### [QUELLENAUSZUG]
Miteinander, statt übereinander

Rameza Bhatti aus Horb erklärt, wie sie als gläubige Muslima die Islamdebatte erlebt

Eine Burka zu tragen sei eine Unterdrückung von Frauenrechten, ist eines der Argumente in der Debatte um ein mögliches Verbot in Deutschland. Die gläubige Muslima Rameza Bhatti aus Horb hält nichts von der Bevormundung von islamischen Frauen und der Reduzierung einer Religion auf ein Kleidungsstück. In Horb selbst gebe es sowieso weder die Burka, noch die Vollverschleierung Niqab.

### [GEGEBENE DATENSÄTZE]
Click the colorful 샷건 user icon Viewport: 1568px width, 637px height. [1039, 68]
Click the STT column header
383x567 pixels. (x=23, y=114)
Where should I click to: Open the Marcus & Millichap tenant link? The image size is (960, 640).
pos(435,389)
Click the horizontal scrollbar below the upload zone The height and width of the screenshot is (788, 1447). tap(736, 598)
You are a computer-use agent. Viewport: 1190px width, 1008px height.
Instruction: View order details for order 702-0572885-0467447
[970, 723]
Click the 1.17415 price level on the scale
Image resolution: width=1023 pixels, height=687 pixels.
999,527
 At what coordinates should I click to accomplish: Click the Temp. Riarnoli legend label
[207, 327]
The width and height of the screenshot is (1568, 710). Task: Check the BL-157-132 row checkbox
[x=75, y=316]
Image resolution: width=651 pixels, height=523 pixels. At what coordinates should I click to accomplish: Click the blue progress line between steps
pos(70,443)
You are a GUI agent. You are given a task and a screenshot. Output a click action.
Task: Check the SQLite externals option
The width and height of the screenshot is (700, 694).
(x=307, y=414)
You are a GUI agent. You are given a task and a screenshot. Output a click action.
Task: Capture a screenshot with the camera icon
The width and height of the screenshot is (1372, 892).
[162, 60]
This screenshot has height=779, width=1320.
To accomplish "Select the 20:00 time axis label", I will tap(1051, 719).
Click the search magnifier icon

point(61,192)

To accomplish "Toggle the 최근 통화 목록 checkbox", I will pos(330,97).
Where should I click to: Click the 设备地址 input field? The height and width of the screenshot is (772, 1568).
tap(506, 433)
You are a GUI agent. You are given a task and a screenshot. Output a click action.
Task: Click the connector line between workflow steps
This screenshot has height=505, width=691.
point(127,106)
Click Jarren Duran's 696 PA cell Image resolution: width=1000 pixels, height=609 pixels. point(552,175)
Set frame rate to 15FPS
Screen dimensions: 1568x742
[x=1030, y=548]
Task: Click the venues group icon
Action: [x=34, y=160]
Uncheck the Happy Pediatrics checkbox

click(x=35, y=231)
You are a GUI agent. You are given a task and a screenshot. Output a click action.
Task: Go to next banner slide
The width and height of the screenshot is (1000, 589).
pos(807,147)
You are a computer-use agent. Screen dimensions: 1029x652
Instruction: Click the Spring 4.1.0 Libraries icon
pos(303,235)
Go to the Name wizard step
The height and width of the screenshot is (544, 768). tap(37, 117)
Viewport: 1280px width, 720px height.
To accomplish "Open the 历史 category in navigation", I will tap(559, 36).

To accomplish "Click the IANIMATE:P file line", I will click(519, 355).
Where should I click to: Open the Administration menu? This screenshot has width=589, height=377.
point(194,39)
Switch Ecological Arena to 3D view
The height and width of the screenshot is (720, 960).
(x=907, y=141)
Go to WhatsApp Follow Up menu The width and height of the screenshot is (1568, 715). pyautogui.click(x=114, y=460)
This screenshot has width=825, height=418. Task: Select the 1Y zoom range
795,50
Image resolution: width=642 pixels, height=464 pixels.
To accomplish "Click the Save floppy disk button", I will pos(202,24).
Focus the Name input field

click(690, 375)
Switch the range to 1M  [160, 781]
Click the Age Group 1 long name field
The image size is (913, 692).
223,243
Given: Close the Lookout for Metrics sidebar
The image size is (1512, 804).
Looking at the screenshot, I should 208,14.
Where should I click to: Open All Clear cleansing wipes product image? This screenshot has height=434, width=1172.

### [GESTELLTE AUFGABE]
Gib aus dem Quellenauszug zur Islamdebatte den Abschnitt wortgetreu wieder, der mit den Worten „Miteinander, statt übereinander“ beginnt und mit „die Vollverschleierung Niqab.“ schließt.

### [ANTWORT]
Miteinander, statt übereinander

Rameza Bhatti aus Horb erklärt, wie sie als gläubige Muslima die Islamdebatte erlebt

Eine Burka zu tragen sei eine Unterdrückung von Frauenrechten, ist eines der Argumente in der Debatte um ein mögliches Verbot in Deutschland. Die gläubige Muslima Rameza Bhatti aus Horb hält nichts von der Bevormundung von islamischen Frauen und der Reduzierung einer Religion auf ein Kleidungsstück. In Horb selbst gebe es sowieso weder die Burka, noch die Vollverschleierung Niqab.